- _TRY IT_
Report every line of the listing below in which the string "agent" appears.

§ §

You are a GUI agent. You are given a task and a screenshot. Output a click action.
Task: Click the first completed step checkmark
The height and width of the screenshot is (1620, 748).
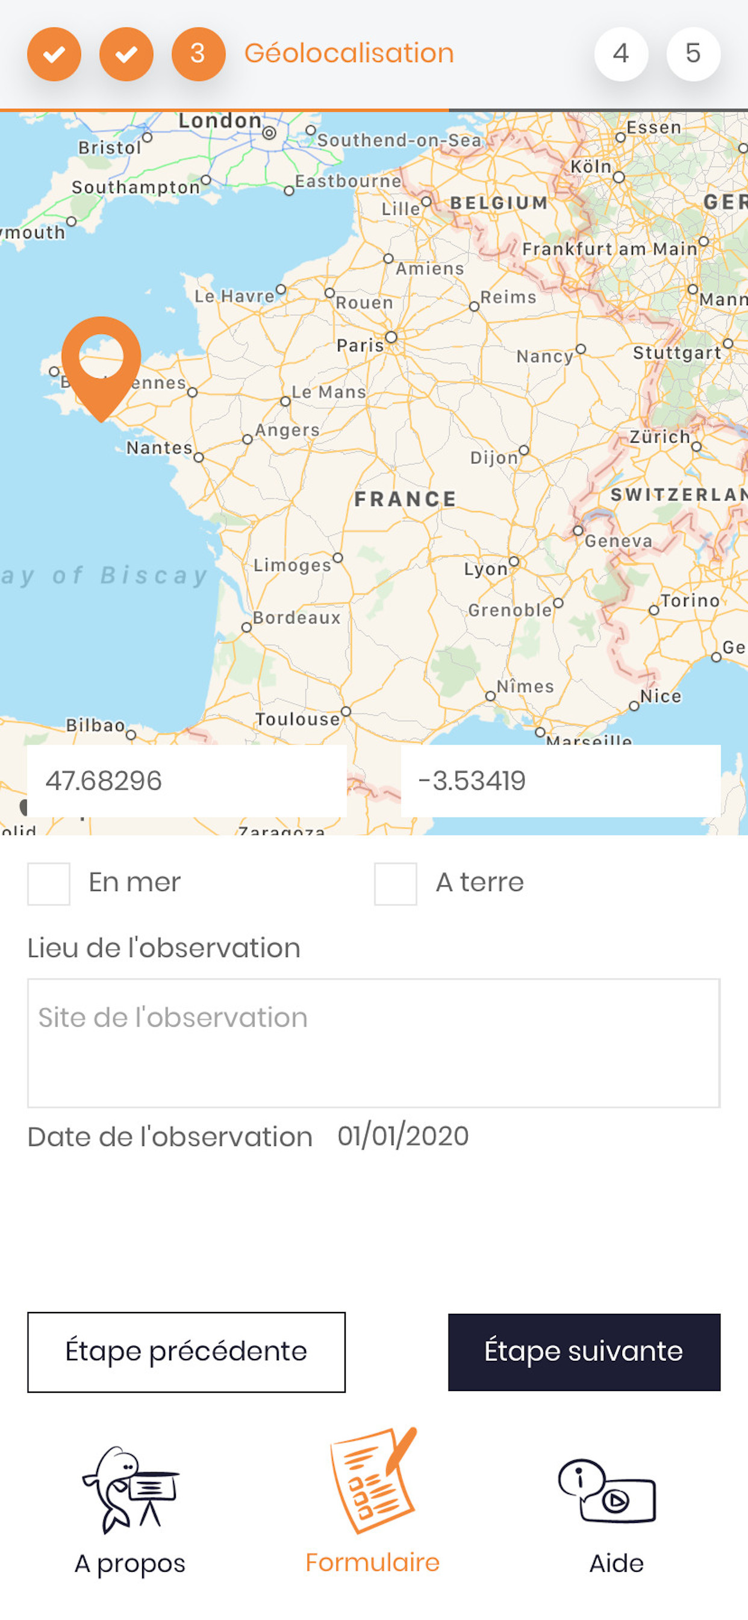tap(54, 54)
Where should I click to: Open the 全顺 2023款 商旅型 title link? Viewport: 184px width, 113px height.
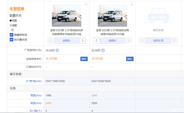click(112, 32)
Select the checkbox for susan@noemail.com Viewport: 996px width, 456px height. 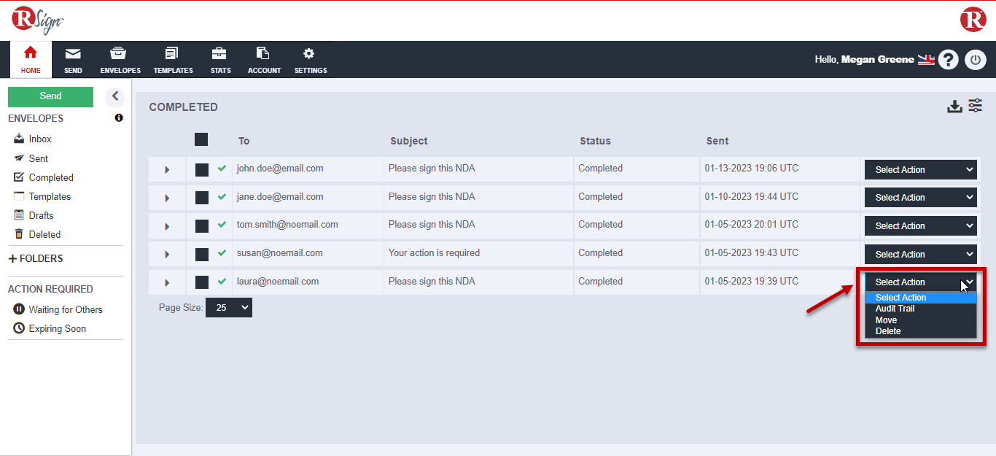[202, 254]
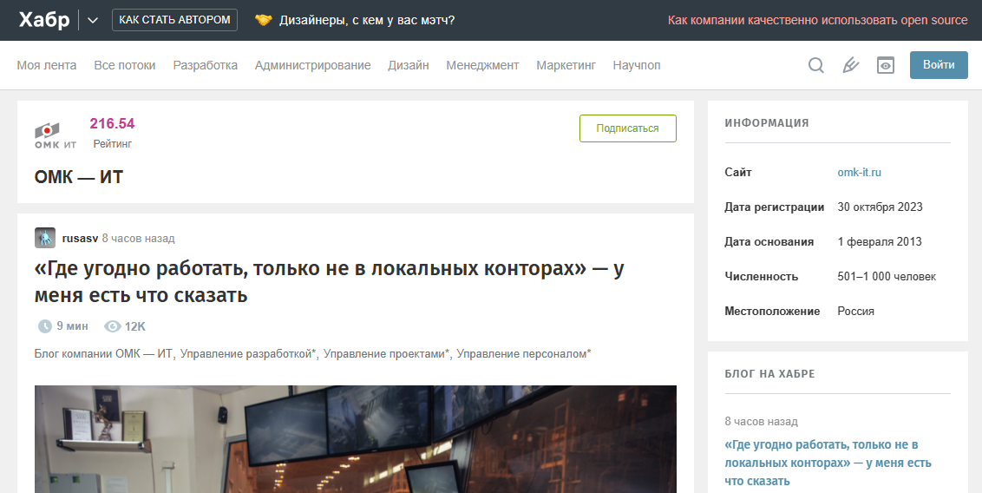Viewport: 982px width, 493px height.
Task: Open search with the magnifier icon
Action: [815, 65]
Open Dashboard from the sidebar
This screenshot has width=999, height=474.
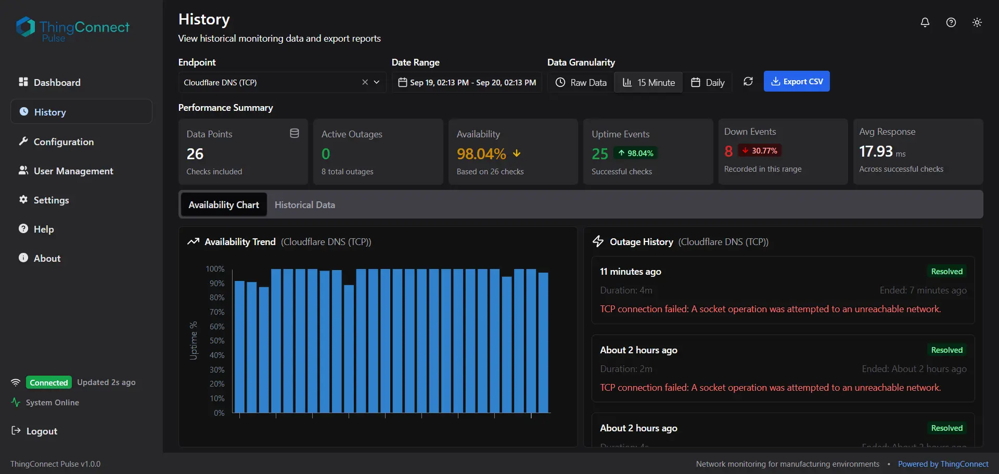click(57, 83)
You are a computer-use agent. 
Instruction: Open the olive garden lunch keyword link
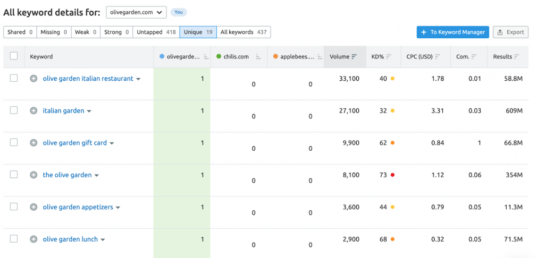coord(70,239)
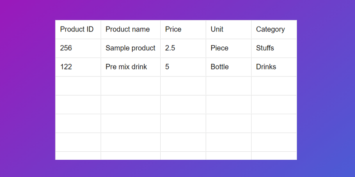Select the cell containing 256
The image size is (355, 177).
click(78, 48)

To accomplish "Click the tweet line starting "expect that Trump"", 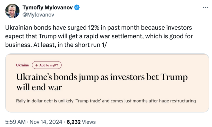I will pos(99,36).
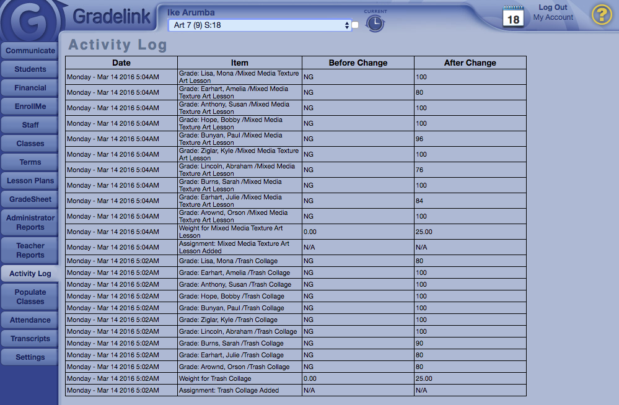Click the After Change column header
This screenshot has width=619, height=405.
point(470,63)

§ §

- _WRITTEN ANSWER_
You are a GUI agent. You are given a task and a screenshot. Output a click action.
You are a computer-use agent. 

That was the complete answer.